Billl includes: “First of all, let me say that my reply near the
beginning of this thread was admittedly exasperated and I took a tone
which was too short and too snide, and I apologize for that. This is an
issue that we’ve been trying to get people to pay attention to for
many years, and it’s immensely frustrating when we finally get someone
to notice… and they lay it at our doorstep. But that doesn’t make it
any less of an issue.”
So, first things first. The comments about a lack of publishing the NTA
list are correct and we are falling short on that, and that is something
we need to remedy. It's been on the "to-do" list, but has not been high
enough to score for completion in our constantly large list of
operational work with (relatively) small non-profit resources, but we'll
change that. We’ll have our NTA list up on our website shortly after
with some discussion of policy with the team here of what gets domains
put on that list and how/when they should be taken off. We've recently
undertaken extensive review of our privacy policies and transparency
statements, and NTAs seem to be a reasonable thing to add to the list of
review and publication. The addition process for NTAs to date has been
subjective, and that needs to be better documented and published, and
the domains listed in a way that can be discovered on our website. This
needs to be done both as assurance to our users as to the exceptions to
our validation claims, and also hopefully as an additional indication to
domain operators who are important enough to except but also broken
enough to fail validation.
Adding NTAs is driven by direct complaints by end users that they cannot
reach the resource they are trying to access - this is interrupt-driven.

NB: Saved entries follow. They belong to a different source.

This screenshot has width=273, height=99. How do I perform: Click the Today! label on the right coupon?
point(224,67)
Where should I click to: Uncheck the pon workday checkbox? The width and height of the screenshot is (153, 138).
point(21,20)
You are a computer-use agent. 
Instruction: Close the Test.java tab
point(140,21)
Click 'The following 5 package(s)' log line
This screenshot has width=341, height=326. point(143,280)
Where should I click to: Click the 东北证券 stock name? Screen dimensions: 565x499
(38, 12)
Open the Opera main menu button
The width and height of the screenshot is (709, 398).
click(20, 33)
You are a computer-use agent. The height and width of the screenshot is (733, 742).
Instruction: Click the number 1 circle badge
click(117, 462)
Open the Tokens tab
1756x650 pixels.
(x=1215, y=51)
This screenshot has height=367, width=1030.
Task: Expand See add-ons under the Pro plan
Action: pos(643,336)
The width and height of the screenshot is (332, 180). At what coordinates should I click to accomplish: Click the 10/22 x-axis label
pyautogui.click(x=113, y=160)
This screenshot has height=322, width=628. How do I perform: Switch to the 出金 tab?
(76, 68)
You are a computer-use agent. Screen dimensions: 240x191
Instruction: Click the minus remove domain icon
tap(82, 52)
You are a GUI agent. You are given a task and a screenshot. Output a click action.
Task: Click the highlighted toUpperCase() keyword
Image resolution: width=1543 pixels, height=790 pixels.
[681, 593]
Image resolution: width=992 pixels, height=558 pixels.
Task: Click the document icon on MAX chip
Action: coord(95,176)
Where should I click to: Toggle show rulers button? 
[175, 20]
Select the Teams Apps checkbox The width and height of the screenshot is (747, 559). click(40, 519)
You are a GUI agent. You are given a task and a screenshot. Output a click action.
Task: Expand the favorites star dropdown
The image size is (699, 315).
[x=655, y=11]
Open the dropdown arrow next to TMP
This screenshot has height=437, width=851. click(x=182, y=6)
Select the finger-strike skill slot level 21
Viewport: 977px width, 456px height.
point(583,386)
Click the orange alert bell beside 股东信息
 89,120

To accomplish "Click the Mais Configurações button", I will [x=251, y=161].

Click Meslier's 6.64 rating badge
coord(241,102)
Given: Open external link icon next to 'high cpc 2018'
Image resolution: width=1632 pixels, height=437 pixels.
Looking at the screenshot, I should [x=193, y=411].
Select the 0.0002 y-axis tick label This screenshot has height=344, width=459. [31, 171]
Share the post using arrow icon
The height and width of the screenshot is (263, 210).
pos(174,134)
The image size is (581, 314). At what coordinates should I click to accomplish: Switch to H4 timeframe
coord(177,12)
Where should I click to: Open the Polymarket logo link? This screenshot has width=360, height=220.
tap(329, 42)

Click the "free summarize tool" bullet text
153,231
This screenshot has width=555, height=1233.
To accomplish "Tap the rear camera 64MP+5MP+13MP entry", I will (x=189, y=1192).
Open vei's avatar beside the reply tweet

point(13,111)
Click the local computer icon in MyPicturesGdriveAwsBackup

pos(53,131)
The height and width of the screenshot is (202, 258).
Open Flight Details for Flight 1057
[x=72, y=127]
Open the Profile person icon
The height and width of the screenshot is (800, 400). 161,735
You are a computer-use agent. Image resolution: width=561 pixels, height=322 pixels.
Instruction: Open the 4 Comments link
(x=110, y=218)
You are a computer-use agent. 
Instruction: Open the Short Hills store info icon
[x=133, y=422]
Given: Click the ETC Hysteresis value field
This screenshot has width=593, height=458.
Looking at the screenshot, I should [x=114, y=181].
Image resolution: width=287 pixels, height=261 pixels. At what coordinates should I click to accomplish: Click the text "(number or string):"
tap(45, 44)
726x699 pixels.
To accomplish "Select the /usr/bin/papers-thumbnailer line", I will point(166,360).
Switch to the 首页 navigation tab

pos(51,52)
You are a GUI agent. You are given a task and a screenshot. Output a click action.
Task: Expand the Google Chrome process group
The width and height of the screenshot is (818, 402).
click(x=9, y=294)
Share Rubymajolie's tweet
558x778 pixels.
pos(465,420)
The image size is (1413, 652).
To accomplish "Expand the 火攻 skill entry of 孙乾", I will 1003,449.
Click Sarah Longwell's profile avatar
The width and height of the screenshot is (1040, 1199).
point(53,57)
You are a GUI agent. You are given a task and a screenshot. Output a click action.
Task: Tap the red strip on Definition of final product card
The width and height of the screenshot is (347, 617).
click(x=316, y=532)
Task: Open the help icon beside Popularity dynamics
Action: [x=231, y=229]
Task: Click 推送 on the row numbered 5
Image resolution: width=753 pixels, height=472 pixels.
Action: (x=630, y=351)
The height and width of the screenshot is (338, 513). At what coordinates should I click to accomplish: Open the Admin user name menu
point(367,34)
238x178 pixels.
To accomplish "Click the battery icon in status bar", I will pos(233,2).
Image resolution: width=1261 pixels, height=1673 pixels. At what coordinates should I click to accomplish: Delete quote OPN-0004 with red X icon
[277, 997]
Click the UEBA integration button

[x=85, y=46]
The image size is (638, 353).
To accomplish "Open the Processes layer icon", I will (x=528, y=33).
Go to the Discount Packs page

Removing NTAs has been driven by time, and testing, and available cycles
of humans to evaluate and determine that the fault is no longer in
place. Sometimes NTAs stay past their necessary duration, as there are
limited resources to focus on non-interrupt items; we apologize for that
lag in removal for some of these domains, and we think the publication
of the list will allow others to help us remove repaired domains when
they note that the underlying issue is no longer apparent.
As we will be undergoing this transparency process, we would hope that
others providing similar DNS recursive services would hope to do the
same. Kudos to Cisco for calling that out as an intended NTA publication
concept in their policy
(https://learn-umbrella.cisco.com/i/1202769-support-for-dnssec-in-umbrella/0?)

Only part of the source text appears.